More on the chemistry of Boeing’s batteries and their problems can be found on Wikipedia. You can also read an interview with the head of Tesla motors regarding his suggestions and offer of help.


Two things are infinite

Einstein is supposed to have commented that there are only two things that are infinite: the size of the universe and human stupidity, and he wasn’t sure about the former.

While Einstein still appears to be correct about the latter infinite, there is now more disagreement about the size of the universe. In Einstein’s day, it was known that the universe appeared to have originated in a big bang with all mass radiating outward at a ferocious rate. If the mass of the universe were high enough, and the speed were slow enough the universe would be finite and closed in on itself. That is, it would be a large black hole. But in Einstein’s day, the universe didn’t look to have enough mass. It thus looked like the universe was endless, but non-uniform. It appeared to be mostly filled with empty space — something that kept us from frying from the heat of distant stars.

Since Einstein’s day we’ve discovered more mass in the universe, but not quite enough to make us a black hole given the universe’s size. We’ve discovered neutron stars and black holes, dark concentrated masses, but not enough of them. We’ve discovered neutrinos, tiny neutral particles that fill space, and we’ve shown that they have rest-mass enough that neutrinos are now thought to make up most of the mass of the universe. But even with these dark-ish matter, we still have not found enough for the universe to be non-infinite, a black hole. Worse yet, we’ve discovered dark energy, something that keeps the universe expanding at nearly the speed of light when you’d think it should have slowed by now; this fast expansion makes it ever harder to find enough mass to close the universe (why we’d want to close it is an aesthetic issue discussed below).

Still, there is evidence for another, smaller mass item floating in space, the axion. This particle, and it’s yet-smaller companion, the axiono, may be the source of both the missing dark matter and the dark energy, see figure below. Axions should have masses about 10-7 eV, and should interact enough with matter to explain why there is more matter than antimatter while leaving the properties of matter otherwise unchanged. From normal physics, you’d expect an equal amount of matter and antimatter as antimatter is just matter moving backwards in time. Further, the light mass and weak interactions could allow axions to provide a halo around galaxies (helpful for galactic stability).
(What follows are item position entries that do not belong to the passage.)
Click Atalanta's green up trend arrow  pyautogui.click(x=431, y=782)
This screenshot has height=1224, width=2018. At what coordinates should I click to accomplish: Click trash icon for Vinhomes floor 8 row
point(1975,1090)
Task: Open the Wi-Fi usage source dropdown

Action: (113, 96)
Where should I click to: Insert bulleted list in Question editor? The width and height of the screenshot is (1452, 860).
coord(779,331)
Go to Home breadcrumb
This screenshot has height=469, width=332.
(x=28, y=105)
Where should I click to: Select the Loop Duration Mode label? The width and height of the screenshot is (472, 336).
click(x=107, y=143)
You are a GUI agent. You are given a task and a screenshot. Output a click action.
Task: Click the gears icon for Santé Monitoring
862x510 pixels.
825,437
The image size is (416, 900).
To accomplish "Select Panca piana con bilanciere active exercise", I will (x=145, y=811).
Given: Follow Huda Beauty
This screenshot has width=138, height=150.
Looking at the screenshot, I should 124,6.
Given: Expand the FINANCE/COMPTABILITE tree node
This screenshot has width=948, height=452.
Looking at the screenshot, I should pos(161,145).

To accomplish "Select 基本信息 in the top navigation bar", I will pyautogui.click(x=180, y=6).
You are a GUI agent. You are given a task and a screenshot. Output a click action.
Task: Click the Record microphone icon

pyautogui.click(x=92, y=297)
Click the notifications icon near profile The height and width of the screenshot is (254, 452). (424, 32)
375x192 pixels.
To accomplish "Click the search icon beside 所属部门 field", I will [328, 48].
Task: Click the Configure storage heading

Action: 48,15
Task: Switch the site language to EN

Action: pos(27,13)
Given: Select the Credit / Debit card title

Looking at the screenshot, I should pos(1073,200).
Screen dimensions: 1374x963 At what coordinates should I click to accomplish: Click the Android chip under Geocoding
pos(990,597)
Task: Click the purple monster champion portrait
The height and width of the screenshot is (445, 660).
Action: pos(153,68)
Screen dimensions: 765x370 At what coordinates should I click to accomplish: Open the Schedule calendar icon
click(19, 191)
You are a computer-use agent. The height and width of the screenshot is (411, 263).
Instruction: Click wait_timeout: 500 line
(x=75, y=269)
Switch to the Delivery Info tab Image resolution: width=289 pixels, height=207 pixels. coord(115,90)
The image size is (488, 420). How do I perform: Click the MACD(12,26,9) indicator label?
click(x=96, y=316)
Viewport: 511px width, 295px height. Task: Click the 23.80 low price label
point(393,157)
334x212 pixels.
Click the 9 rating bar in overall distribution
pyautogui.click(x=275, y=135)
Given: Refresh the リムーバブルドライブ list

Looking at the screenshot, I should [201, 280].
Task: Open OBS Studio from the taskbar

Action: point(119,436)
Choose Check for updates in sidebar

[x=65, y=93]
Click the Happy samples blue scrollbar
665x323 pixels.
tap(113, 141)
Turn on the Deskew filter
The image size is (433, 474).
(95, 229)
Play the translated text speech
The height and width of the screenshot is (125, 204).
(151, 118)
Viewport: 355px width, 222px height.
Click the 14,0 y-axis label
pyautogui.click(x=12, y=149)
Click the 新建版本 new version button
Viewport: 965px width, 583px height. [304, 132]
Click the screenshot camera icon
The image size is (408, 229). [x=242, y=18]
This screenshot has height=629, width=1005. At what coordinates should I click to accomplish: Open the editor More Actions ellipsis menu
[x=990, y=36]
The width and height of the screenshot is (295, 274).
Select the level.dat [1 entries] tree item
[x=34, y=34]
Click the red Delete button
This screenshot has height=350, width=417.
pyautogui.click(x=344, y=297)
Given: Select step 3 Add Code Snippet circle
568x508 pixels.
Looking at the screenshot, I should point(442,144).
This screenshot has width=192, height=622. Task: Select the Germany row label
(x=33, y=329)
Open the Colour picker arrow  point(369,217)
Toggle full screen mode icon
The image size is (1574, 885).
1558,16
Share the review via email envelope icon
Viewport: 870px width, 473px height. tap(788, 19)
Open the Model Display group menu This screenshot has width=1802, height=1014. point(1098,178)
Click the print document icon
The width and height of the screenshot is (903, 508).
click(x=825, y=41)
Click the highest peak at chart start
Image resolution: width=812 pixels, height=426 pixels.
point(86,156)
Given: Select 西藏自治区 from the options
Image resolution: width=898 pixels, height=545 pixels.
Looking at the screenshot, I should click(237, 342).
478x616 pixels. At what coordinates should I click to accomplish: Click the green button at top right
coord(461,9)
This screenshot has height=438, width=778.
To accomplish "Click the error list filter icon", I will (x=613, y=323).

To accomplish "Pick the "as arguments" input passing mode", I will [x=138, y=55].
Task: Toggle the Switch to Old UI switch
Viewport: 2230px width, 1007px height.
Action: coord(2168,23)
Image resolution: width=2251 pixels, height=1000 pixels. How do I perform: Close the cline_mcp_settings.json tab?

Mass of the Universe with Axions, no axions. Here is a plot from a recent SUSY talk (2010)

Mass of the Universe with Axions, no axions. Here is a plot from a recent SUSY talk (2010)

The reason you’d want the universe to be closed is aesthetic. The universe is nearly closed, if you think in terms of scientific numbers, and it’s hard to see why the universe should not then be closed. We appear to have an awful lot of mass, in terms of grams or kg, but appear to have only 20% of the required mass for a black hole. In terms of orders of magnitudes we are so close that you’d think we’d have 100% of the required mass. If axions are found to exist, and the evidence now is about 50-50, they will interact with strong magnetic fields so that they change into photons and photons change into axions. It is possible that the mass this represents will be the missing dark matter allowing our universe to be closed, and will be the missing dark energy.

As a final thought I’ve always wondered why religious leaders have been so against mention of “the big bang.” You’d think that the biggest boost to religion would be knowledge that everything appeared from nothing one bright and sunny morning, but they don’t seem to like the idea at all. If anyone who can explain that to me, I’d appreciate it. Thanks, Robert E. B.